[WHAT YOU SHOULD DO]
From the passage on GC-content bias below, repeat word for word the stretch that begins at the words "GC-content bias has" and stops after the words "to ChIP-seq data.".

PASSAGE FOR REVIEW: Begin

GC-content bias has been reported for several NGS applications (Dohm et al. 2008; Alkan et al. 2009; Cheung et al. 2011; Benjamini and Speed 2012; Jiang et al. 2015). For genomic DNA data, PCR amplification of DNA fragments during library preparation is one factor that introduces this bias (Aird et al. 2011; Ross et al. 2013). The bias has also been observed in RNA-seq data (Love et al. 2016). Solutions to this bias have been published for genomic DNA (Benjamini and Speed 2012; Jiang et al. 2015) and RNA-seq data (Hansen et al. 2012; Love et al. 2016). However, below we explain why these approaches are not directly applicable to ChIP-seq data.
Using ENCODE (The ENCODE Project Consortium 2012) data, we show that GC-content bias is also present in ChIP-seq technology. Furthermore, we demonstrate that the way in which GC content affects coverage varies across samples and laboratories and that this unwanted variability is substantial enough to result in different laboratories calling different regions as peaks. Unfortunately, solutions for GC-bias correction, published for other NGS applications, are not directly applicable to ChIP-seq experiments. This is because, in many instances, binding sites are expected to occur in or near high GC-content regions such as gene promoters. If we naively correct for GC content, we may erase the biologically relevant signals we are interested in detecting. Here, we present an approach based on a mixture model, which accounts for GC-content bias separately for effects related to protein binding and differential nonspecific binding. We demonstrate how this approach greatly reduces false-positive peaks and improves agreement across laboratories. The approach was developed for and tested on punctate ChIP-seq for transcription factors.
Results
GC affects coverage and it does so differently in different labs
To demonstrate the challenges presented by GC-content bias and the advantages presented by our method, we downloaded and processed raw ENCODE (The ENCODE Project Consortium 2012) ChIP-seq data measuring transcription factor binding (CTCF, POLR2A, YY1, EP300, and GATA2) in the GM12878, HeLa-S3, HepG2, HUVEC, K562, and NHEK cell lines (see Methods section and Supplemental Table S1). Unless otherwise mentioned, all the examples described in this section are based on the CTCF data set. We use this particular binding protein as an example because data is available for all six cell lines and experiments performed by three independent laboratories each running at least two replicated experiments (one laboratory ran three replicates for cell lines GM12878 and K562) with at least one million mapped reads.

PASSAGE FOR REVIEW: End
LISTED RECORDS: Begin

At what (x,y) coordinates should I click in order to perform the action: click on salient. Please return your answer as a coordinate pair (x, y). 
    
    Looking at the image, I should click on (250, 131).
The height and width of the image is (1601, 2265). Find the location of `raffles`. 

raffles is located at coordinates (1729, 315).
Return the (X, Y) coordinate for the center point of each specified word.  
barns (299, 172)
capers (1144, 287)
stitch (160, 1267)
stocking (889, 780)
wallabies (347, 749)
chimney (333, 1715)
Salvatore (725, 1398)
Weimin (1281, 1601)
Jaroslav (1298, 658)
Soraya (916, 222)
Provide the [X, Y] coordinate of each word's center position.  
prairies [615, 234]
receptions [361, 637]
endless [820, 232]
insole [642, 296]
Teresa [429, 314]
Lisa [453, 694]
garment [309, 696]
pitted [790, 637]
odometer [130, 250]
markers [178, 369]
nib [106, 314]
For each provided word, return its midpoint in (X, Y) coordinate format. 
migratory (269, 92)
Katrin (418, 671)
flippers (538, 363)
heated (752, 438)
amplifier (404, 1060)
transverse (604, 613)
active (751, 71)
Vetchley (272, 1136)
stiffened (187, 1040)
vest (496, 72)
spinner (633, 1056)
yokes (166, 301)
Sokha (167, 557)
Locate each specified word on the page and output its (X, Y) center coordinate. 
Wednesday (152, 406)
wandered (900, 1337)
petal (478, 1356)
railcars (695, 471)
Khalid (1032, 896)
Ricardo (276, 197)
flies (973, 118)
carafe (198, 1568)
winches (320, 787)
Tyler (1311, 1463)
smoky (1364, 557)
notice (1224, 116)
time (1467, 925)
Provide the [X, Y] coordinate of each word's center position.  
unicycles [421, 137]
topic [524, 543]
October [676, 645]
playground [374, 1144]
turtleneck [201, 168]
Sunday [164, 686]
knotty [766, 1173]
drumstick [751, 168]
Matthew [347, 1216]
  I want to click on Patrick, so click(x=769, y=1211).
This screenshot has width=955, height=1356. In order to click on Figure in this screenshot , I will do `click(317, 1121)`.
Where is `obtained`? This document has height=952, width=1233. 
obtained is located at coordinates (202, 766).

LISTED RECORDS: End

[RESULT OF THE EXERCISE]
GC-content bias has been reported for several NGS applications (Dohm et al. 2008; Alkan et al. 2009; Cheung et al. 2011; Benjamini and Speed 2012; Jiang et al. 2015). For genomic DNA data, PCR amplification of DNA fragments during library preparation is one factor that introduces this bias (Aird et al. 2011; Ross et al. 2013). The bias has also been observed in RNA-seq data (Love et al. 2016). Solutions to this bias have been published for genomic DNA (Benjamini and Speed 2012; Jiang et al. 2015) and RNA-seq data (Hansen et al. 2012; Love et al. 2016). However, below we explain why these approaches are not directly applicable to ChIP-seq data.